Basílica de Santa María della Salute

Basilica Santa Maria della Salute - Venecia

La Basílica de Santa María della Salute constituye uno de los templos religiosos más especiales de Venecia gracias a su preciosa cúpula, más que fotografiada por los turistas, ya que forma parte del conjunto artístico de la ciudad de los canales como un auténtico símbolo veneciano. Construida en el siglo XVII tras casi sesenta años de trabajos, esta basílica conmemora el fin de la peste que aquejó a buena parte de la población de Venecia. Esta se alza cerca de la Punta deglla Dogana (Punta de la Aduana) y se construyó ex voto de los habitantes de Venecia a causa de la peste que en 1630 diezmó a la población.

Se localiza en Campo della Salute y para llegar hasta ella, lo mejor es coger la línea 1 de vaporetto y bajarse en Salute.

De su exterior destacan sus fachadas, adelantadas con respecto a la iglesia y con juegos de caloruscuro que se forman por entrantes y salientes. Destacan igualmente sus volutas, que por su gran tamaño parecen sostener la cúpula.

Una vez allí, se verá que la basílica está compuesta por una planta octogonal y que en sus laterales se ubican las capillas. La basílica está decorada sobria y austeramente, y es por ello que quizás que destaquen espectacularmente las obras de Tintoretto y Tiziano que se esconden tras sus paredes para deleite de los adeptos a estos maravillosos pintores. Y es que seguro que gozarán especialmente del famoso Las Bodas de Caná, que los visitantes verán dentro de la sacristía.

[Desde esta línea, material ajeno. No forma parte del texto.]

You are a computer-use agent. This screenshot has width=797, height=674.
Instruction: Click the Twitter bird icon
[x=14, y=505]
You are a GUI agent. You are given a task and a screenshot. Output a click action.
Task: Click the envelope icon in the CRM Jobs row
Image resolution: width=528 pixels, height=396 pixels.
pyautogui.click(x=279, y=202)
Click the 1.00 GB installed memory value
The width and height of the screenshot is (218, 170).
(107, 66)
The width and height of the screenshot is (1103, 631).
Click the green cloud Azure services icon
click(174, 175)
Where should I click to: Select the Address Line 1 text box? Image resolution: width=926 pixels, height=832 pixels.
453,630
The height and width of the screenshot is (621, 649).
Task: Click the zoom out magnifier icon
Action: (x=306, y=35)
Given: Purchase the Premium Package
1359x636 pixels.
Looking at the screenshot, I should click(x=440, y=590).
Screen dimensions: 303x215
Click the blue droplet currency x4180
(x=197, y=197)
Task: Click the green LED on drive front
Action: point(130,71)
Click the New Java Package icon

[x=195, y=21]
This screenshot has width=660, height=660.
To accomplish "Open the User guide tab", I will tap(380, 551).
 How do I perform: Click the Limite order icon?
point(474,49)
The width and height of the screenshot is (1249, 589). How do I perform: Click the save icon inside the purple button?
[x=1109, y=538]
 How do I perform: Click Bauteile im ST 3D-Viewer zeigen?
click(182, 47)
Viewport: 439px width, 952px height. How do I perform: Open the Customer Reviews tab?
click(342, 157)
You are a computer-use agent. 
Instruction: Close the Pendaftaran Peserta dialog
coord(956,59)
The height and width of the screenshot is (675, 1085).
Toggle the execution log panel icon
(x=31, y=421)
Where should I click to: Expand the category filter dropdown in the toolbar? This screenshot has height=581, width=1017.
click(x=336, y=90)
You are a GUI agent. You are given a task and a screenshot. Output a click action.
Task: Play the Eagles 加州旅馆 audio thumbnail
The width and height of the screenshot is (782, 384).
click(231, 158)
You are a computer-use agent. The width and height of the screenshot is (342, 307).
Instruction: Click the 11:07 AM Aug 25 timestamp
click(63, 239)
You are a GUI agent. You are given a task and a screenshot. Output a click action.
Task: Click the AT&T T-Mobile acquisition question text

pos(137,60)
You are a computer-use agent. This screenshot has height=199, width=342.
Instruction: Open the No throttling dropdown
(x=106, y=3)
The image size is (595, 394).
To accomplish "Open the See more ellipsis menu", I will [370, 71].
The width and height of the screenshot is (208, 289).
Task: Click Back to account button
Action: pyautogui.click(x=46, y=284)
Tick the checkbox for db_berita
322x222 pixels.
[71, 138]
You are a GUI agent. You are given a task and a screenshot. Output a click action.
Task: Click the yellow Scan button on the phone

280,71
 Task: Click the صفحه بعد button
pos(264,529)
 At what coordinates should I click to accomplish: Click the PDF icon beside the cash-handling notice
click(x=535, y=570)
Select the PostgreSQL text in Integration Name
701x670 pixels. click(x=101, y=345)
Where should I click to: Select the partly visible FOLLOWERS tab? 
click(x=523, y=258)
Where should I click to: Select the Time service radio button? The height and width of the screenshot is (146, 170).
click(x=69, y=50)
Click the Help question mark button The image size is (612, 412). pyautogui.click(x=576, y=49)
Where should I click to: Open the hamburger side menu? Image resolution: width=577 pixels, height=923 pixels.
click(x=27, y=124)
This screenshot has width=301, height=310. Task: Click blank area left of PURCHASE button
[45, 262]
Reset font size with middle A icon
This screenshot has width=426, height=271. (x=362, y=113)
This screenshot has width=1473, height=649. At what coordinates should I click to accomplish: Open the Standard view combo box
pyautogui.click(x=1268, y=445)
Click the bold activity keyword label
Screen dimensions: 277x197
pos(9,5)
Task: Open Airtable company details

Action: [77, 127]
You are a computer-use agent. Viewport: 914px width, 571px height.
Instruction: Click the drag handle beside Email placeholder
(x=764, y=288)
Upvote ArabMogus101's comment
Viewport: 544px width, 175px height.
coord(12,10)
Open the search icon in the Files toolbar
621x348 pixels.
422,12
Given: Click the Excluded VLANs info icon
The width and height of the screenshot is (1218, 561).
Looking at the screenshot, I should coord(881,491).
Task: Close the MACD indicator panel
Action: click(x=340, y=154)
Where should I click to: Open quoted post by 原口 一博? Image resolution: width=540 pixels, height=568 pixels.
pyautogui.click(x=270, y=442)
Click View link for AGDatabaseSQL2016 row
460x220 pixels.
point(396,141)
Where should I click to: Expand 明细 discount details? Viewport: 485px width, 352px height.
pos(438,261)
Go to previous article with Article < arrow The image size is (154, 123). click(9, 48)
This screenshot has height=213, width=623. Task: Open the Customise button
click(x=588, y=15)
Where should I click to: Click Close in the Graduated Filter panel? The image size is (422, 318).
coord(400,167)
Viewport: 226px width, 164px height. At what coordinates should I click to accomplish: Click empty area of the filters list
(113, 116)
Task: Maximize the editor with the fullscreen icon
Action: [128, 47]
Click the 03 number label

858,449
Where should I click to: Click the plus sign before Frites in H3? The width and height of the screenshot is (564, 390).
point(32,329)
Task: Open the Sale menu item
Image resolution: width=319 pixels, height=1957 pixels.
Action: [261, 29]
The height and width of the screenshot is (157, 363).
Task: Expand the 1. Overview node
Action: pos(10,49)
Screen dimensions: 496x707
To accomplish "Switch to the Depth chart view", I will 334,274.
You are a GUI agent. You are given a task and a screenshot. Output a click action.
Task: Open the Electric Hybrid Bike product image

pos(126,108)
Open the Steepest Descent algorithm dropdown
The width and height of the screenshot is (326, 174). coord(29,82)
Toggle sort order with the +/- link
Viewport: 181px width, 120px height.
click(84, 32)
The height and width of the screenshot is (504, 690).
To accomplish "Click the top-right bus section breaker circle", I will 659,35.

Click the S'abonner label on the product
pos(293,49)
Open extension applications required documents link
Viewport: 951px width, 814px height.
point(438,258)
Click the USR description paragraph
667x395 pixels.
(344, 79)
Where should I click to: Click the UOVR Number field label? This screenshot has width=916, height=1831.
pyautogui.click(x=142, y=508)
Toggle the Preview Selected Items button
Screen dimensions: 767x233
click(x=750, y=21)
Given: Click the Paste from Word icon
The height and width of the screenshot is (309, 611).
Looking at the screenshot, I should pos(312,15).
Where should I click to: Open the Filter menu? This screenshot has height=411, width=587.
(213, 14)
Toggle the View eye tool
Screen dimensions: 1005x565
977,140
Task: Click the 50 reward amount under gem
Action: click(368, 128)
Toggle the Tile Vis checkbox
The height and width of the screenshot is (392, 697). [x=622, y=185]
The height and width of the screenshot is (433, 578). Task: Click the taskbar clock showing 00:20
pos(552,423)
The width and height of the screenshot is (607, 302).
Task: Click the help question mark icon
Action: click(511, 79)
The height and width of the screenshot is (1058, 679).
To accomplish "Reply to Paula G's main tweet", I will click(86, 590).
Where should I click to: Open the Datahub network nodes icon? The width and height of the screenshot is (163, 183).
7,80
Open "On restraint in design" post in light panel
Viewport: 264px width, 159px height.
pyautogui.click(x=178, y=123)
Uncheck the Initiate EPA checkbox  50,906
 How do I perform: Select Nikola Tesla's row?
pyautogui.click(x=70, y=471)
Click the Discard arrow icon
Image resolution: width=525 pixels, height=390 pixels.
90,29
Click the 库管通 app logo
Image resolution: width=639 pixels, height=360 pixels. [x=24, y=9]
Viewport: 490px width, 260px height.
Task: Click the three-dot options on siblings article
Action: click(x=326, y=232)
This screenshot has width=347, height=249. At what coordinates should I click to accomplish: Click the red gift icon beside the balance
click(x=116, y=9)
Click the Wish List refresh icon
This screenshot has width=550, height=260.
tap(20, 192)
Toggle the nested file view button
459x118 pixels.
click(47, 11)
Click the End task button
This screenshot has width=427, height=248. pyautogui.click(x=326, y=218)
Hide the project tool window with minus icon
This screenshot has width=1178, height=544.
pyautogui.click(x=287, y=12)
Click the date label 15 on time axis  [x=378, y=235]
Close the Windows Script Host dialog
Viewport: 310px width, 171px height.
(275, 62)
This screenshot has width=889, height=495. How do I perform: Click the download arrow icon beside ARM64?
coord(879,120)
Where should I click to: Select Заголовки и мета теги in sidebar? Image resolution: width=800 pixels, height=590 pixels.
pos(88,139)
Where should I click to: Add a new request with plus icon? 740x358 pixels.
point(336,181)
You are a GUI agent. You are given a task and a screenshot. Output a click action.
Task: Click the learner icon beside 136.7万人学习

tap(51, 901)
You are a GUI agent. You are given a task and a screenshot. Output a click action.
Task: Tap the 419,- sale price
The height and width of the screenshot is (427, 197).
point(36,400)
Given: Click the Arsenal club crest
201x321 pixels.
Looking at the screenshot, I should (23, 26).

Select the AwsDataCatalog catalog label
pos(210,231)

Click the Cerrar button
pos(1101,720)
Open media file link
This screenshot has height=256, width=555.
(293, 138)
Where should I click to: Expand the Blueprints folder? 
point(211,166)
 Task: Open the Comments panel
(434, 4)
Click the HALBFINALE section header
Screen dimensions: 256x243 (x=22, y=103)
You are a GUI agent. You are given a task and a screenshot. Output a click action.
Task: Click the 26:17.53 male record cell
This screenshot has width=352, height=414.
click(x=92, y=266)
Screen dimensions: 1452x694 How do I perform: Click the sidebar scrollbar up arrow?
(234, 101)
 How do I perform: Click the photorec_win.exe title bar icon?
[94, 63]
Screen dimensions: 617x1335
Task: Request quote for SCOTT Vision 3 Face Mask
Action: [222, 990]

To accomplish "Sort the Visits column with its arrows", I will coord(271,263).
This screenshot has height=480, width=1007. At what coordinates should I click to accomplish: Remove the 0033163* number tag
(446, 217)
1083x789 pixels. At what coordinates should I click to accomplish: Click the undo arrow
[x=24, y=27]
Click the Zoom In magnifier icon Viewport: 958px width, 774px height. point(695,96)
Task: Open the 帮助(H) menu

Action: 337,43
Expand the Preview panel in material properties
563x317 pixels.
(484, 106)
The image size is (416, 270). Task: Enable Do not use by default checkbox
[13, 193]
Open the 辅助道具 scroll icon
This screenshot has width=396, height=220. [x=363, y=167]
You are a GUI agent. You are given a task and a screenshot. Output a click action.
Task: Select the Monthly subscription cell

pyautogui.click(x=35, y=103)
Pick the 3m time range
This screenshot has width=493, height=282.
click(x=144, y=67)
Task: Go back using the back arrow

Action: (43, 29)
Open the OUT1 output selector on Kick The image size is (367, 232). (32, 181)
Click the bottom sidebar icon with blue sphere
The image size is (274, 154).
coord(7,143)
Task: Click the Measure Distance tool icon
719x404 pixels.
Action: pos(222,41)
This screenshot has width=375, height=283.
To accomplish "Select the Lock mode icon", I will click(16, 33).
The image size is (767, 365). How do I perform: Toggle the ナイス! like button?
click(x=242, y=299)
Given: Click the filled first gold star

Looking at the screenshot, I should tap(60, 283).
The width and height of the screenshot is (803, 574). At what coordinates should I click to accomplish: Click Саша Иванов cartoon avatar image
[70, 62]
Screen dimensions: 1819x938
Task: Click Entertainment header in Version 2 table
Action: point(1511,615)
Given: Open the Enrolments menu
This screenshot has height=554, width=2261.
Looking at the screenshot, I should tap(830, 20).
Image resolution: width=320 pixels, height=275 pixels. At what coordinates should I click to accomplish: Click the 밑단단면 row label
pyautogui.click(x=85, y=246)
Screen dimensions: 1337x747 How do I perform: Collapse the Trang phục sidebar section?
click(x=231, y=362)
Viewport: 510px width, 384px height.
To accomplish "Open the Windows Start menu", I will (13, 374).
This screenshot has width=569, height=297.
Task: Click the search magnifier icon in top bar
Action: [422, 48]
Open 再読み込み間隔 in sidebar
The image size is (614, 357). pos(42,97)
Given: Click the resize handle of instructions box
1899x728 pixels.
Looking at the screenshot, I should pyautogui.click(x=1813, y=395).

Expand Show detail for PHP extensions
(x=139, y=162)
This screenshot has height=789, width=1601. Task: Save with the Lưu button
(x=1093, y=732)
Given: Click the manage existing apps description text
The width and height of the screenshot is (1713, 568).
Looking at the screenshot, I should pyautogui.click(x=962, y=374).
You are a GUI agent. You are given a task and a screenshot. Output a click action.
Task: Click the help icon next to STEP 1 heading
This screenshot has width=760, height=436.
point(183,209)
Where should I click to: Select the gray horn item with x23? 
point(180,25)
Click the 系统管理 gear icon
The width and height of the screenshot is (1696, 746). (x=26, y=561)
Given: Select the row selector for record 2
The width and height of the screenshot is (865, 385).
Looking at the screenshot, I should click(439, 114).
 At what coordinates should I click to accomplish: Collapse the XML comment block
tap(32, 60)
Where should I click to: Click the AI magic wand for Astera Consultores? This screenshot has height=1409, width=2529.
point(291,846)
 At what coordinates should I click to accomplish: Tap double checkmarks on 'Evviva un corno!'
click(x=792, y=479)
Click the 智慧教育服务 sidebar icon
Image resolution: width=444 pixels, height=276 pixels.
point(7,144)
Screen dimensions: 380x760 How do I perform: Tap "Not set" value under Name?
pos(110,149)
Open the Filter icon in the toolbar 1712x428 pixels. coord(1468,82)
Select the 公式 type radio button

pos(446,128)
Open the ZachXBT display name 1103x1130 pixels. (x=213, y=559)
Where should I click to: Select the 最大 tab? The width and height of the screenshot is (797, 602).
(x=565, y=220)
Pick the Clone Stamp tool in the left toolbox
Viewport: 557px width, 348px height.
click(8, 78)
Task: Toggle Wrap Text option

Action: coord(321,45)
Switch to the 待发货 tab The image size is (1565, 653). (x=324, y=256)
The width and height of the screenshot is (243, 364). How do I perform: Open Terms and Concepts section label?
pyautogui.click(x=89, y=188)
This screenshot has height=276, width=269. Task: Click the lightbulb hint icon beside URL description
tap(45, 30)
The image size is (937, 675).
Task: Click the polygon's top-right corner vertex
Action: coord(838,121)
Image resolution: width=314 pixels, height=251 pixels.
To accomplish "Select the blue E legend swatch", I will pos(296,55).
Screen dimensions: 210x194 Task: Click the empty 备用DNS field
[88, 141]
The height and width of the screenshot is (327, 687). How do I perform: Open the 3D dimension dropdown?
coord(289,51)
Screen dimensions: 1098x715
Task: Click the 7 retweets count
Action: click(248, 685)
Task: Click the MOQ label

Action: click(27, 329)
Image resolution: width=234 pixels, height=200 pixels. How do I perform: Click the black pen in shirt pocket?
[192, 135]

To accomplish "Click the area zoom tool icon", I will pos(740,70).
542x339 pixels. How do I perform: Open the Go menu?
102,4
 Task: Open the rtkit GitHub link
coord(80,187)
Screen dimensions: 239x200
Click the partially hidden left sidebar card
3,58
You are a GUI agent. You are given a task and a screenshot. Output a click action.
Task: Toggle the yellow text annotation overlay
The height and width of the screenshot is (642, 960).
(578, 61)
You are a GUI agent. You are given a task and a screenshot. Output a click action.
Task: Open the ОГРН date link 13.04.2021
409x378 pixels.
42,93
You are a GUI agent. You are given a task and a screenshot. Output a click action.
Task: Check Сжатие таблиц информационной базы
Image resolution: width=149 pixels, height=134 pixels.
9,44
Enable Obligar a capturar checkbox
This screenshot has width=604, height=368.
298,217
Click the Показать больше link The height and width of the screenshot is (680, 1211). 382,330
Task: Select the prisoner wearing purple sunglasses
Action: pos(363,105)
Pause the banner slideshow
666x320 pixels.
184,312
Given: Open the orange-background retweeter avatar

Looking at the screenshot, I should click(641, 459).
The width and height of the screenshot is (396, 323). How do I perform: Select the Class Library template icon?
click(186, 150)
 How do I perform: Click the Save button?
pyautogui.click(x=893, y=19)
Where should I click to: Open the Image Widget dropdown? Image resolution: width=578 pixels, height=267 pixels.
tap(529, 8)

Finalmente -aunque sea difícil coincidir-, si el viaje a Venecia transcurre durante el mes de noviembre será posible disfrutar de la Festa della Madonna della Salute. Se trata de una de las festividades más célebres en la ciudad y con ella, la basílica se llena de devotos en un espectáculo que merece la pena contemplar.

Para programar las visitas, conviene saber que la Basílica de Santa María della Salute abre sus puertas todos los días de nueve a doce por las mañanas y de tres a cinco y media por las tardes. La entrada es gratuita, pero si se quiere entrar en la sacristía -cosa que habrá de hacerse por lo que se ha explicado- habrá que pagar 2 euros, uno si se es estudiante.